## [EXERCISE REQUIREMENTS]
Quote every line of the material below word for word, leaving the images out of your answer.

[Text and item location entries]
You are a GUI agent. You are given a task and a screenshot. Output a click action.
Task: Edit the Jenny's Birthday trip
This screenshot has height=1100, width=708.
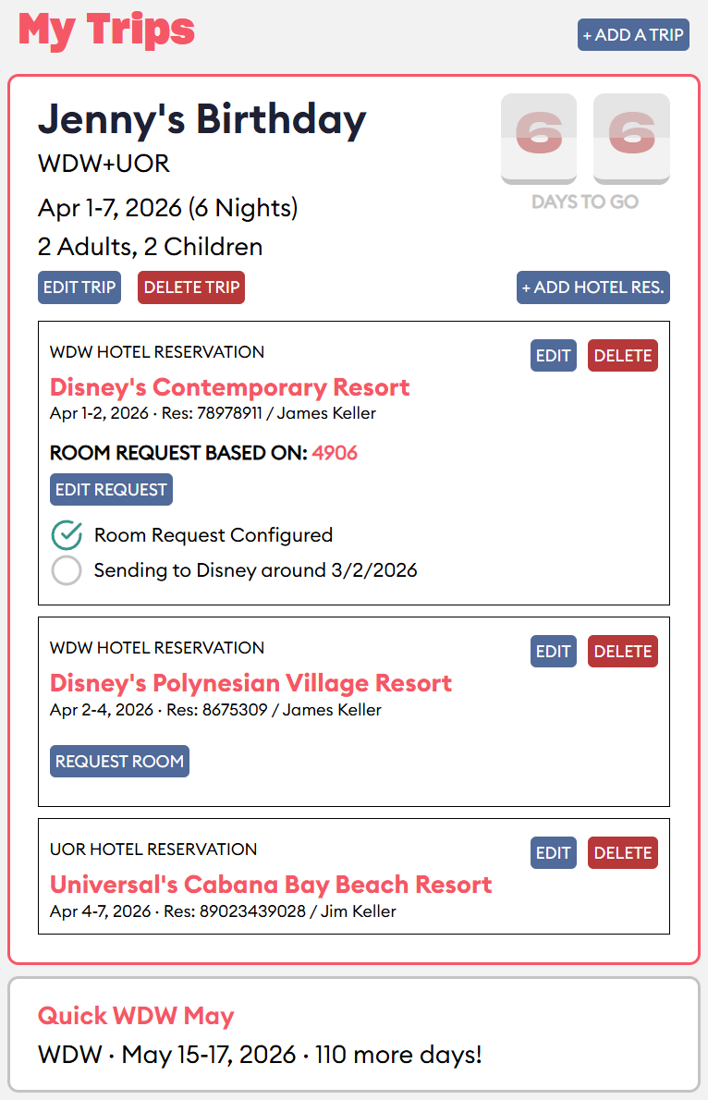tap(79, 287)
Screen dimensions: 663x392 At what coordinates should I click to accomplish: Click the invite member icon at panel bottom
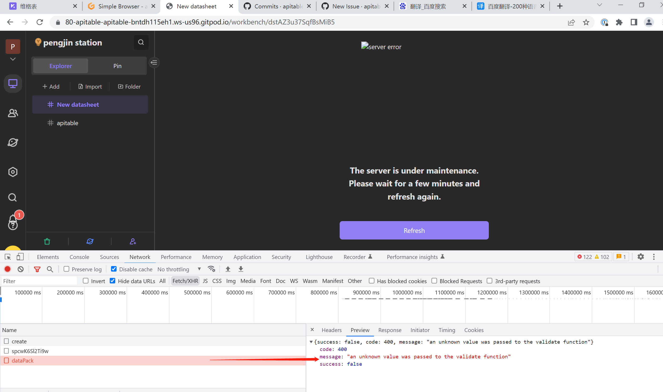[133, 241]
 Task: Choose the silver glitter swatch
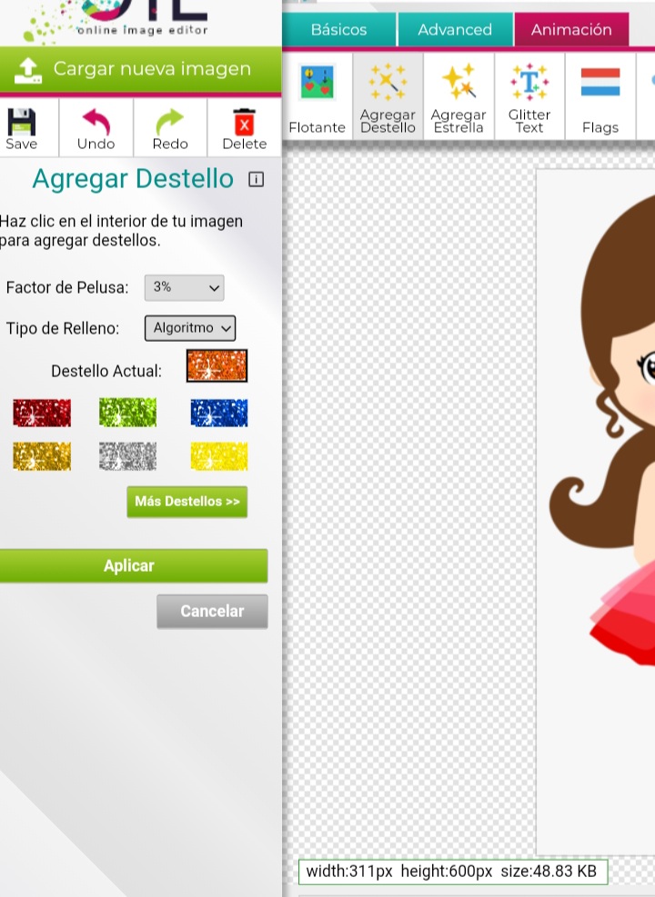(x=127, y=456)
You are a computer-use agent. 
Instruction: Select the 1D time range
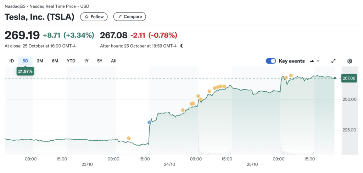(x=11, y=61)
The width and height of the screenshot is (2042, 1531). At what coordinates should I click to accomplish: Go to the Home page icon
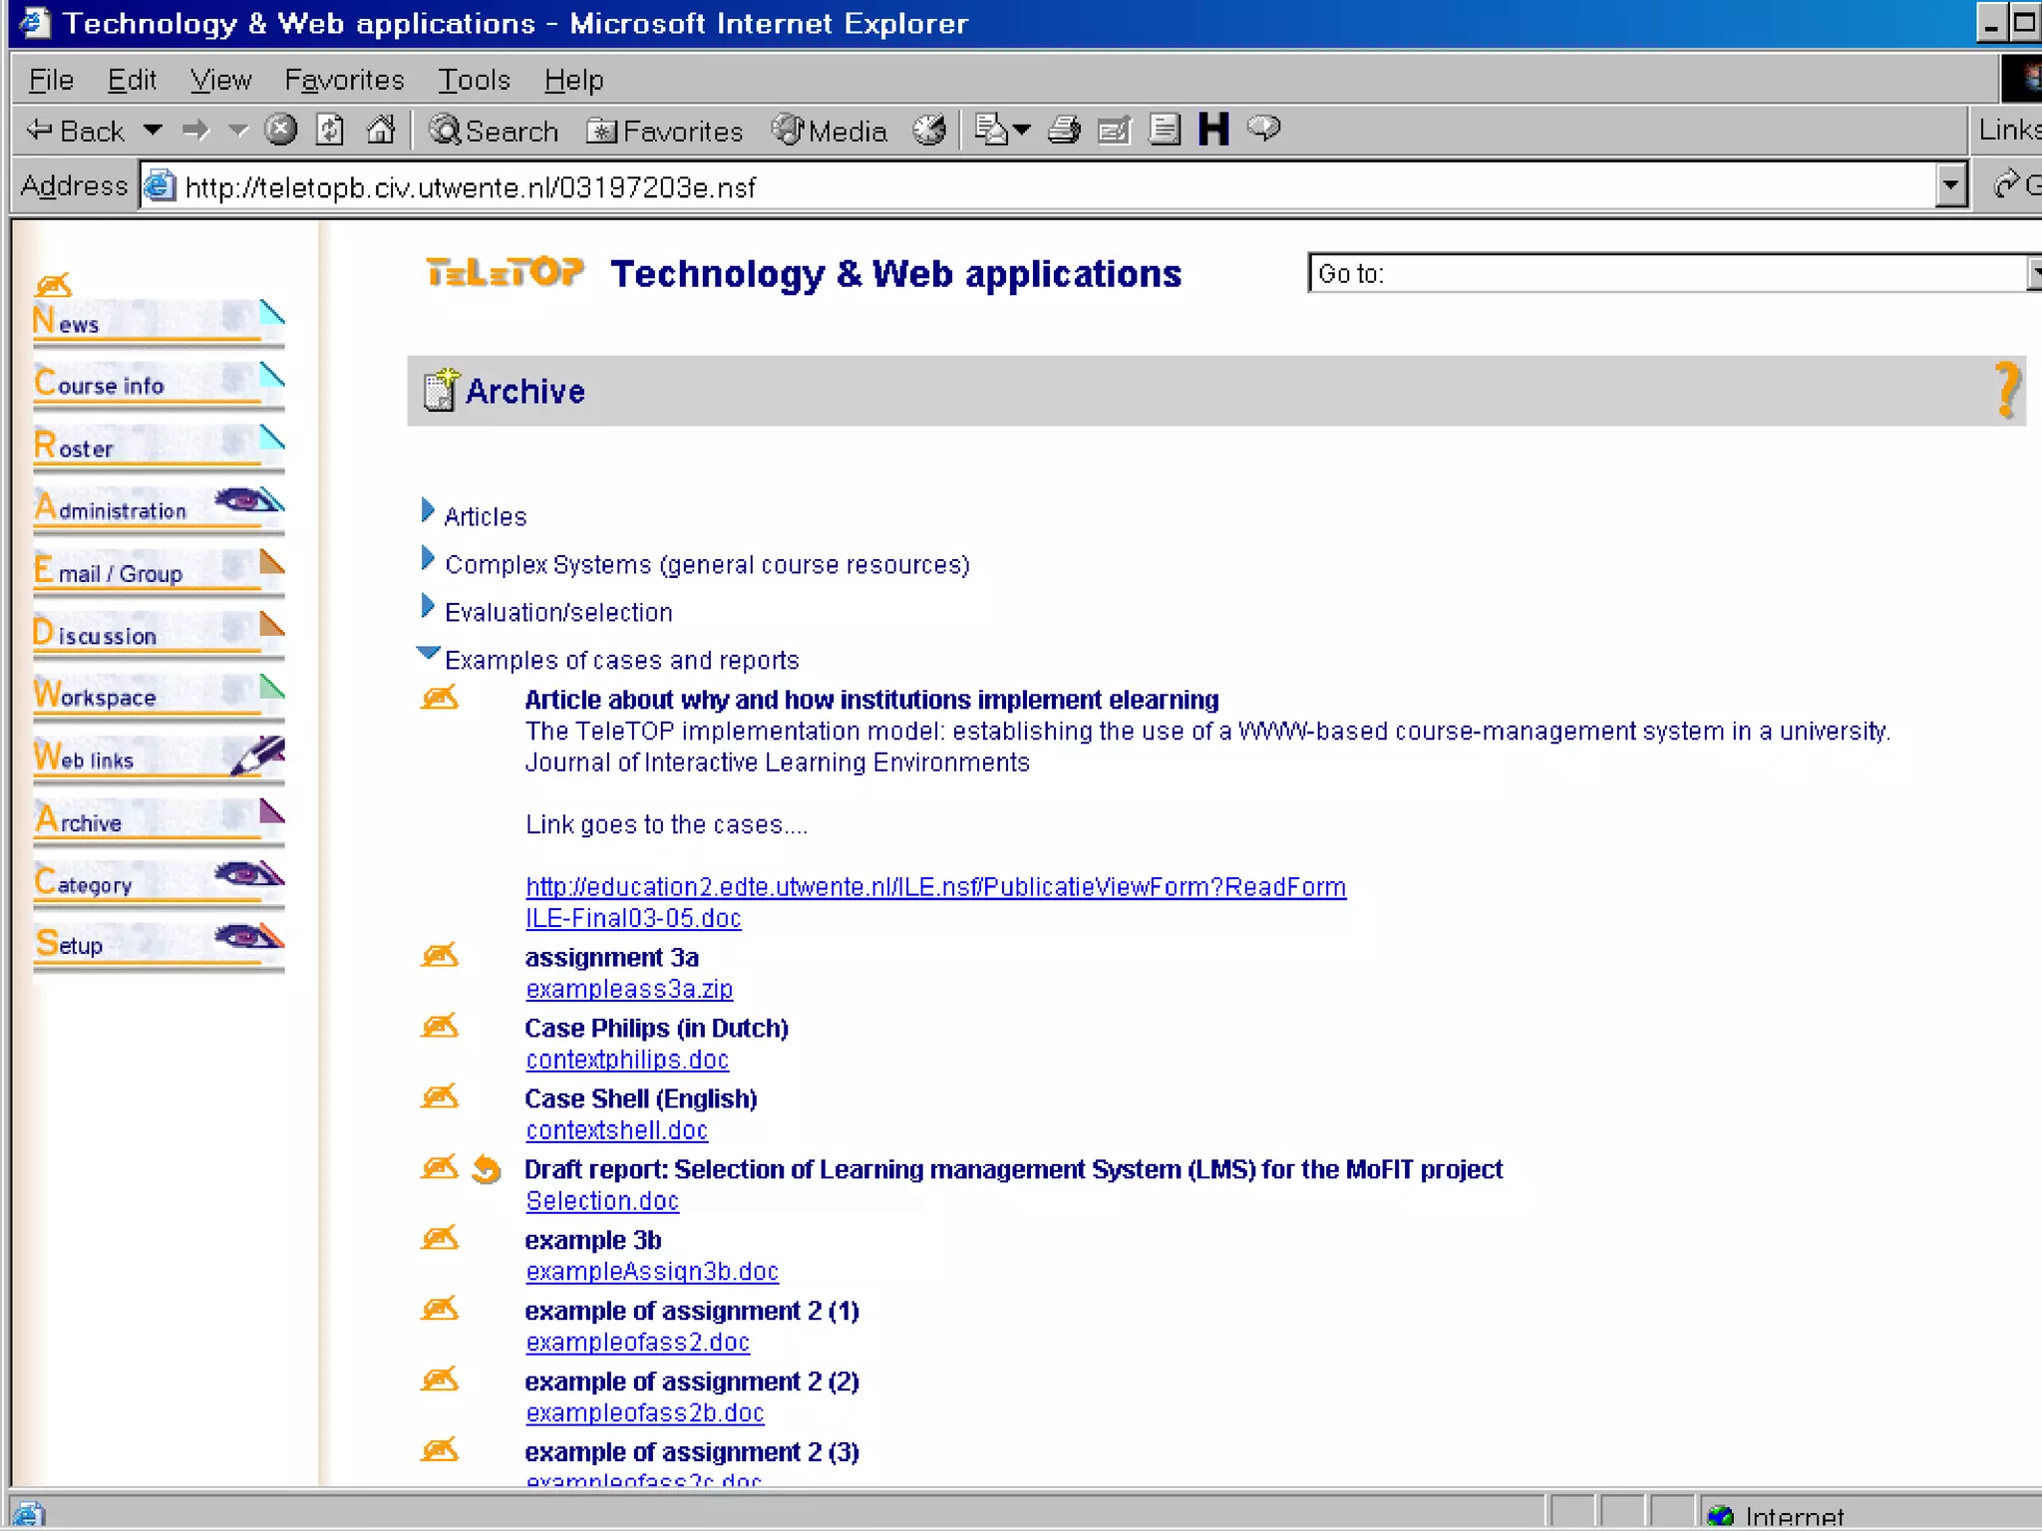tap(381, 130)
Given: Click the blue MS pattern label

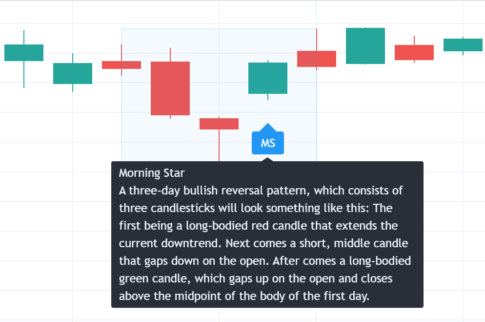Looking at the screenshot, I should (x=267, y=143).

## [FINAL RESULT]
You are a GUI agent. You are given a task and a screenshot. Output a click action.
Task: Edit the Jenny's Birthday trip
This screenshot has height=1100, width=708.
tap(79, 287)
Screen dimensions: 663x392 At what coordinates should I click to accomplish: Click the invite member icon at panel bottom
[133, 241]
 Task: Choose the silver glitter swatch
(x=127, y=456)
You are a computer-use agent. 
Instruction: Select the 1D time range
(x=11, y=61)
The width and height of the screenshot is (2042, 1531). At what coordinates should I click to accomplish: Go to the Home page icon
tap(381, 130)
Given: Click the blue MS pattern label

Looking at the screenshot, I should (x=267, y=143).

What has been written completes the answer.